Il Re gli rispose: "Dato che non sei figlio di Re, la tua unica possibilità è sposare una principessa illibata."
Capezzolo ringraziò il Re e sorrise: la cosa ben si sposava col suo debole per le donne. Come trovare quella giusta però? Un incendio aveva infatti distrutto l'archivio araldico e non si sapeva più chi fosse d'alto lignaggio e chi no. Pocomale, pensò: esaminerò le candidate e la troverò. Mandò quindi in ogni angolo del regno dei talent scout, aprì degli uffici di casting in tutte le città affinchè gli venissero sottoposte delle belle ragazze da esaminare. Appena gli imegni di governo gli concedevano tregua, Capezzolo organizzava delle festicciole in cui era attorniato da giovani avvenenti donzelle. Quasi sempre però Capezzolo si rtrovava a perdere tempo, perchè molte delle ragazze che gli venivano inviate a carrettate in villa, erano delle poco di buono che lavoravano nella sua azienda di intrattenimento. Tutto erano, tranne che illibate. Capezzolo, che era noto per la generostà, ricompensava le belle ragazze per la compagnia donando monili, promettendo assunzioni in corpi di ballo, affidando ad alcune di esse un ministero. Un ministero senza portafoglio. "E senza carta di credito, altrimenti mi andate a fare shopping!" aggiungeva tra le risate a profusione del Consiglio dei Ministri del Regno. Capezzolo era un grande umorista. Un giorno Emilio, l'astronomo di corte, era a cena da Capezzolo.
-"Cancelliere," esordì "col telescopio dell'osservatorio reale, ho spiato queste minorenni qui." E mostrò varie foto a Capezzolo. Il quale fu molto colpito da una di queste, e la sera stessa, in preda alla pulsione ormonale la chiamò.
-"Ciao, Noemi, non riattaccare."
-"Ma chi è?"
-"Ma come non mi riconosci? Sono noto pei bei capelli ed incido cd."

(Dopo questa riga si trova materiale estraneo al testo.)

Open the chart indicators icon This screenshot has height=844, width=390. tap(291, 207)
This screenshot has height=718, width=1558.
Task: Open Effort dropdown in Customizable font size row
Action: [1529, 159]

-"Ah! Ma sei ancora quel pervertito e' Max Gazzè che cerca il solito sesso?"
-"Ma no! A San Remolo non ci sono ancora andato. Sono troppo giovane."

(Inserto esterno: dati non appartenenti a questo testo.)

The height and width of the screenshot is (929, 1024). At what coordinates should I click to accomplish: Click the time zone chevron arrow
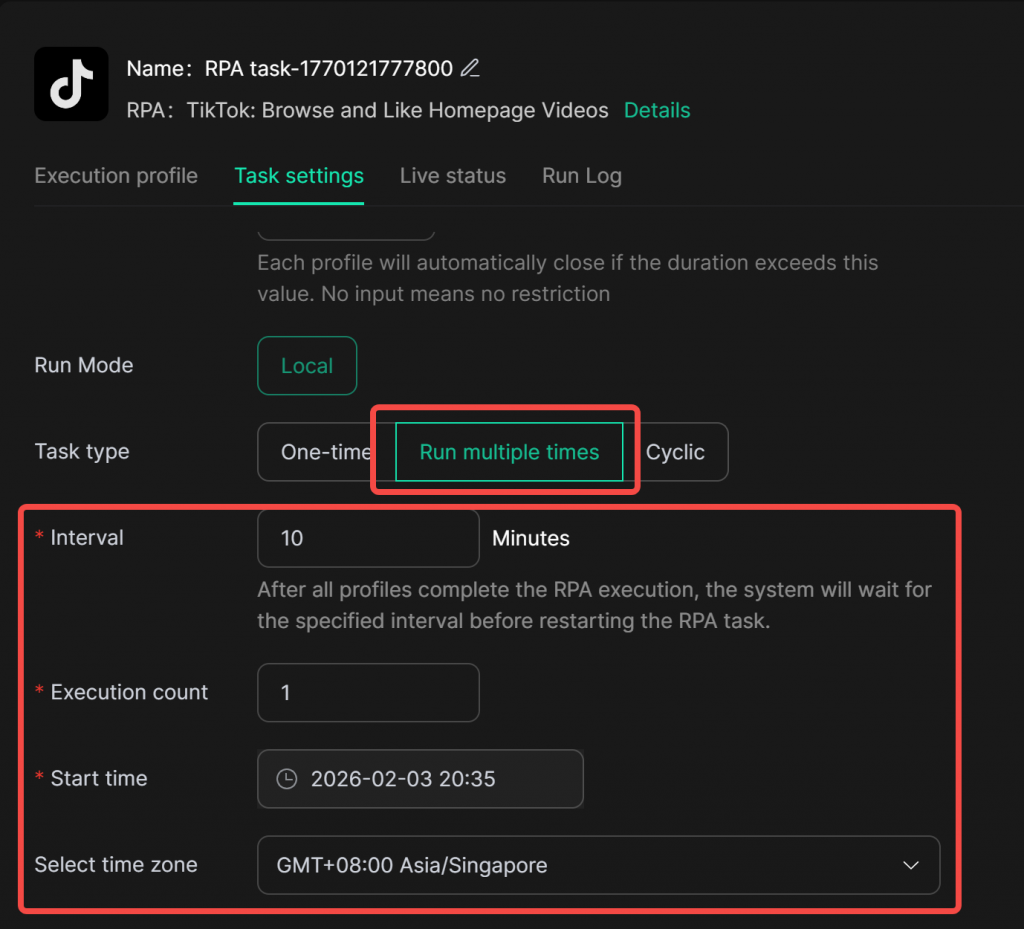click(910, 865)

-"Ma veramente, dalla voce giovane non sembrate."
-"Noemi, un amico mi ha mostrato il tuo book fotografico e sono rimasto molto colpito dalla tua purezza."
-"O veramente? Ma allora voi siete Lele Mora? Non sapevo che cantaste."

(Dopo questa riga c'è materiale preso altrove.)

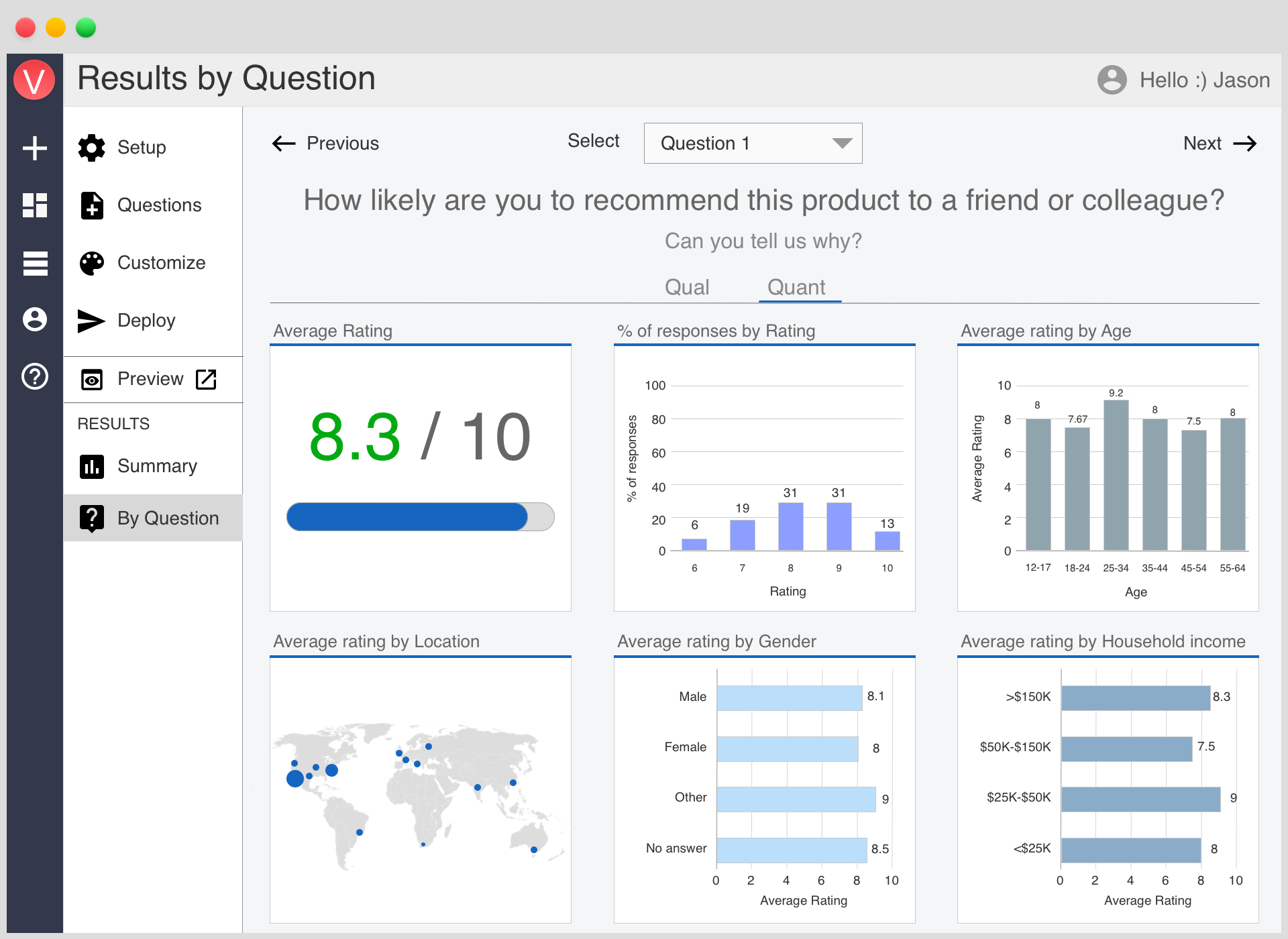Viewport: 1288px width, 939px height.
Task: Click the plus icon in dark sidebar
Action: pos(35,148)
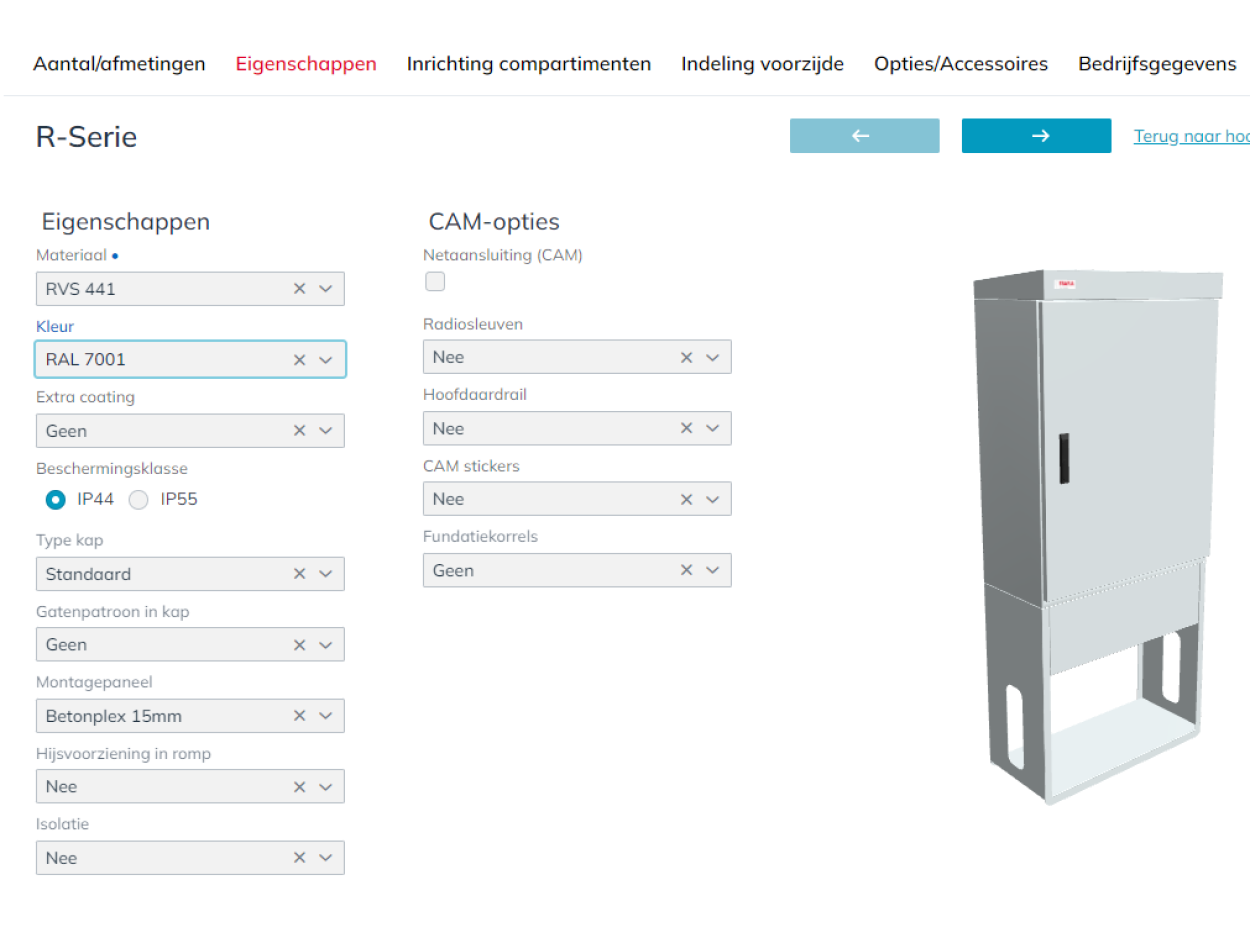Open the Hijsvoorziening in romp dropdown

-"Ma no, sono il cancelliere Capezzolo! Senti, domani ti verrà a prendere il mio elicottero. Dai vieni con me a festeggiare il capodanno."
Noemi accettò. Capezzolo verificò come lei fosse illibata e pura e fece emanare dal Parlamento una legge che la rendesse principessa una volta che fossero diramate le partecipazioni del suo matrimonio con un individuo ultrasettantenne, alto un metro e un barattolo e dotato di croccante ricopertura di cerone al latte.
La moglie di Capezzolo però non la prese per nulla bene e scrisse una furibonda lettera al quotidiano La Monarchia, nella quale dipingeva il povero Capezzolo come un vecchio bavoso che andava dietro alle minorenni. Capezzolo le scatenò contro la potenza di fuoco del suo impero mediatico che il giorno dopo titolavano a tutta pagina "P'ttèn!", "Sta zuzzùn", "Zucculaun!". Il popolo bove, narcotizzato da decenni telemmonnezza andò dietro questi cattivi maestr e difatti non era raro passeggiare per le vie del regno e sentire donne dire: "Donna Veronica però ha sbagliato a spiattellare la cosa in pubblico." -Sic!- (n.d.r.)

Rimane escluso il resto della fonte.